* _読む文章_:

証券アナリストとは、企業単体や業界全体としての経済状況を調査・分析をする業種のことを指します。証券会社や運用会社などの金融機関に所属しています。
また、日本証券アナリスト協会では、

「証券アナリストとは、証券投資の分野において、高度の専門知識と分析技術を応用し、各種情報の分析と投資価値の評価を行い、投資助言や投資管理サービスを提供するプロフェッショナルです」

と定義されています。

出典:日本証券アナリスト協会『証券アナリストとは』

証券アナリストの仕事内容

証券アナリストと呼ばれるのは具体的には、以下のような人たちです。

・証券会社や資産運用会社で株式や債券などの分析や評価を行う「リサーチ・アナリスト」

* _記述課題_:
**1.** 証券アナリストについての文章のうち、「証券アナリストとは、企業単体」という語句を含む箇所から始まり「証券アナリストと呼ばれるのは具体的には、以下のような人たちです。」で終わる部分を、一字も変えずに打ち直してください。
**2.** 証券アナリストについての文章を、示された最後の一文の後から書き継いでください。
次の資料は別の出典から取ったものです。

* _元データ_:

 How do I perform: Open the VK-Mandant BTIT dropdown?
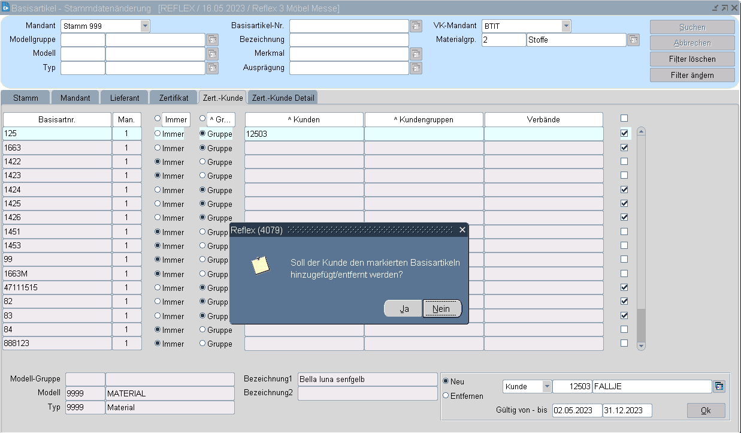point(566,26)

* _解答一覧_:
**1.**
証券アナリストとは、企業単体や業界全体としての経済状況を調査・分析をする業種のことを指します。証券会社や運用会社などの金融機関に所属しています。
また、日本証券アナリスト協会では、

「証券アナリストとは、証券投資の分野において、高度の専門知識と分析技術を応用し、各種情報の分析と投資価値の評価を行い、投資助言や投資管理サービスを提供するプロフェッショナルです」

と定義されています。

出典:日本証券アナリスト協会『証券アナリストとは』

証券アナリストの仕事内容

証券アナリストと呼ばれるのは具体的には、以下のような人たちです。

**2.**
・資産運用会社や銀行・保険会社などで実際に資産運用を行う「ポートフォリオ・マネージャー(ファンド・マネージャー)」
・「投資ストラテジスト」「投資アドバイザー」「マーケット・アナリスト」

など、投資の意思決定に関わるプロフェッショナル

企業や業界に関する様々な情報をもとに、投資する価値があるかどうかを分析・評価・レポート作成を行い、顧客に情報提供を行います。証券アナリストとは「金融・投資のプロ」だといえるでしょう。

必要な資格・スキル

所定の講座と試験、および実務経験を経ることにより、「日本証券アナリスト協会認定アナリスト(CMA)」の称号を取得できます。 この資格は、証券アナリストとして働くために必須な資格ではないですが、金融業界で高く評価されている資格であり、金融・投資に関する高いレベルの知識を持っている証明にもなります。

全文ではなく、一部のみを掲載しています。